Manca solo l’apposizione dell’imprimatur ufficiale sulle candidature. La città va al voto anticipato dopo le dimissioni del sindaco scelto nel 2023 Tiziano Consoli, eletto in Consiglio regionale nel 2025 e poi nominato nella giunta Acquaroli. Non è un mistero che da un lato si staglia la storica lista civica “Insieme per i cittadini“, ora in maggioranza, che sembra puntare sul nome di Sebastiano Mazzarini, 30 anni, consulente e attuale vicesindaco facente funzione di sindaco. E’ un passaggio quasi scontato che Mazzarini, in veste di delfino di Consoli, tenti la corsa alla fascia tricolore nella nuova tornata elettorale per le Amministrative.
Sul fronte opposto pare pronta a tornare in campo con la lista civica “Fare Comune“ Fabiana Piergigli, sociologa di 56 anni, ex assessore della giunta Domizioli fino al 2018. Il movimento civico “Fare Comune” ha elaborato un programma articolato su sostenibilità ambientale, giustizia sociale, trasparenza e partecipazione, con l’obiettivo di «riportare al centro della vita amministrativa la partecipazione, l’ascolto e la cura del nostro territorio» viene specificato in un post sulla pagina social. La lista si presenta come un progetto in costruzione collettiva: «Il nostro programma è un percorso aperto: vogliamo costruirlo insieme a voi, ascoltando le vostre idee e le vostre necessità». La sede operativa è stata aperta in via Risorgimento 97 a Moie.

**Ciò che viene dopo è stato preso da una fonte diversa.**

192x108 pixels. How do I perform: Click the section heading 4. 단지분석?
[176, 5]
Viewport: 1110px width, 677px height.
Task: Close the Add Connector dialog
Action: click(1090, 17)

Ma nel background politico fa sentire la sua voce anche il Movimento 5 Stelle di Maiolati Spontini che annuncia di aver scelto di non aderire a “Fare Comune”.«Per mesi abbiamo alimentato un confronto che avrebbe dovuto portare alla costruzione di una proposta alternativa all’attuale maggioranza. Lo abbiamo fatto con serietà, spirito costruttivo e disponibilità, convinti che di fronte alla necessità di dare a Maiolati Spontini un progetto credibile di cambiamento servisse un percorso largo, trasparente, rispettoso e davvero condiviso. Questo percorso, però, non si è mai realmente compiuto» sottolineano in un comunicato i pentastellati rappresentati nel Consiglio comunale uscente dal consigliere d’opposizione Leonardo Guerro. Nella nota M5S sembra lamentare la mancanza di «trasparenza, lealtà, chiarezza nei rapporti» e denunciare che nelle trattative «hanno prevalso vecchi schemi e dinamiche politiche che credevamo superate», con il Pd «i cui esponenti hanno sempre guidato le riunioni. È così maturato un dissenso che non è mai stato affrontato fino in fondo con chiarezza e onestà». Il Movimento ribadisce la propria indipendenza da entrambi gli schieramenti: «Noi non ci riconosciamo né nell’attuale maggioranza, con cui ci siamo scontrati in questi anni su scelte, metodi e visione amministrativa, né in questa nuova proposta, che non rappresenta il nostro modo di intendere la politica, la partecipazione e il cambiamento. Non daremo cambiali in bianco a nessuno. Non saremo la stampella di nessuno». Il M5S si definisce «una voce autonoma, libera, non organica al sistema dei blocchi politici locali» e annuncia quindi che valuterà tutti «sui fatti, senza pregiudizi ma senza sconti».